Отрывок документа:
ЕААА смогла помочь новообразованным школам в доступе к ресурсам и партнерствам, а также в адаптации к единым образовательным стандартам. Лишь вместе христианские школы смогли сделать то, что ни одна из них не могла себе позволить, - издательскую серию богословских учебников, выпуск академического журнала «Богословские размышления», программы повышения квалификации для преподавателей и руководителей школ, интеграцию в международные структуры, поддержку финансовых заявок на гранты, консультативную помощь школам в кризисных ситуациях, аккредитационные визиты комиссий и независимых экспертов.
После 2011 года ЕААА изменила структуру своего управления, исполнительная дирекция работает в коллективном формате. Создан исследовательский центр, отдел развития образования и отдел аккредитации, каждый из которых получил своего руководителя. Вопросы аккредитации и общих академических стандартов теряют свою актуальность – упрощенные требования явно недостаточны для развития школ, а повышение стандартов окажется тяжелым бременем для слабых школ. Большинство учебных заведений не может себе позволить содержать хороший штат преподавателей и привлечь «качественных» студентов, поэтому требования аккредитационных комиссий сознательно занижаются. В этих условиях основной задачей для ЕААА становится координация исследовательских проектов и партнерств между школами, способствующих развитию их кадрового и научно-богословского потенциала.
Важным направлением работы ЕААА и других структур, объединяющих учебные заведения и христианские организации, станет посредничество между миссиями, школами и церквами, создание эффективного взаимодействия, результатом которого будет не только образование, но и преобразование; не только знания, но и лидеры, подготовленные и посвященные служению в церкви и обществе.
В то время как большинство миссий предпочитает более традиционный, «евангелизационный» формат работы (среди наиболее известных и успешных – Христианский центр «Возрождение» (отделение BGEA), «Свет на Востоке» (старейшая немецкая миссия для славян), Славянское евангельское общество (крупнейшая миссия, ориентированная на работу только с традиционными баптистскими союзами), Библейская миссия, Библейская лига, «От сердца к сердцу» и др.), возникает новый спрос на интегративные подходы к миссии, в которых важное место займут вопросы образования, культуры, мировоззрения, социальной ответственности, профессионального призвания. Подобные модели представлены в служении Содружества студентов-христиан (ССХ, евразийское отделение IFES), Ассоциации «Духовное возрождение» (Russian Ministries), Альянса профессиональных христианских организаций, Христианского научно-апологетического центра, Научно-библейского центра «Апологет», христианского центра РЕАЛИС и др.

Короткое задание 1:
Перепечатайте дословно строки списка, начиная со строки с «At what coordinates should I click to accomplish: Open» и до конца списка включительно.

Записанные данные:
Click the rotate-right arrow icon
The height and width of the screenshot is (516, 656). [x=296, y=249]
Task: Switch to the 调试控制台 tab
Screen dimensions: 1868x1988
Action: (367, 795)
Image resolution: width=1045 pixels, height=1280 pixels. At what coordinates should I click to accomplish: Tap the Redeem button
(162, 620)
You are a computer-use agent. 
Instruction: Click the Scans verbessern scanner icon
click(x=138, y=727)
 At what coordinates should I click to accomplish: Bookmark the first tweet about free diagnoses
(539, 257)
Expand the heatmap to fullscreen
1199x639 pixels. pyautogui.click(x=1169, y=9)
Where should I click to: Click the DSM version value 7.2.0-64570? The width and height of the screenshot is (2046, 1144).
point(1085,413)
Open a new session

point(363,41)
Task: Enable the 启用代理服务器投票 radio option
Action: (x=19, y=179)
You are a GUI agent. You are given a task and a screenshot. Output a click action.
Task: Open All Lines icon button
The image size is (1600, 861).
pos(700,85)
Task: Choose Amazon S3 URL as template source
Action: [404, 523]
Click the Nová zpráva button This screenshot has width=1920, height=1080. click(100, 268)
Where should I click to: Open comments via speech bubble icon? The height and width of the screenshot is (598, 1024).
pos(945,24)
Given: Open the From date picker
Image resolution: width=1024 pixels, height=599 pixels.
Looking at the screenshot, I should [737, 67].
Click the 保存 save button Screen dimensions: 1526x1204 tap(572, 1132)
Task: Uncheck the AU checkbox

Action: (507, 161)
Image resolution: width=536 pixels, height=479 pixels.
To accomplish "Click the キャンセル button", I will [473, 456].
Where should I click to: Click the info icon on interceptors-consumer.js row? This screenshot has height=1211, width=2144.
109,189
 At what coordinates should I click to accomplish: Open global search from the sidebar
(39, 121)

Короткое задание 2:
Пожалуйста, приведите часть отрывка от «ЕААА смогла помочь» до «и независимых экспертов.» включительно, заменив «ЕААА» на «Ассоциация».

Результат 1:
 At what coordinates should I click to accomplish: Open global search from the sidebar
(39, 121)

Результат 2:
Ассоциация смогла помочь новообразованным школам в доступе к ресурсам и партнерствам, а также в адаптации к единым образовательным стандартам. Лишь вместе христианские школы смогли сделать то, что ни одна из них не могла себе позволить, - издательскую серию богословских учебников, выпуск академического журнала «Богословские размышления», программы повышения квалификации для преподавателей и руководителей школ, интеграцию в международные структуры, поддержку финансовых заявок на гранты, консультативную помощь школам в кризисных ситуациях, аккредитационные визиты комиссий и независимых экспертов.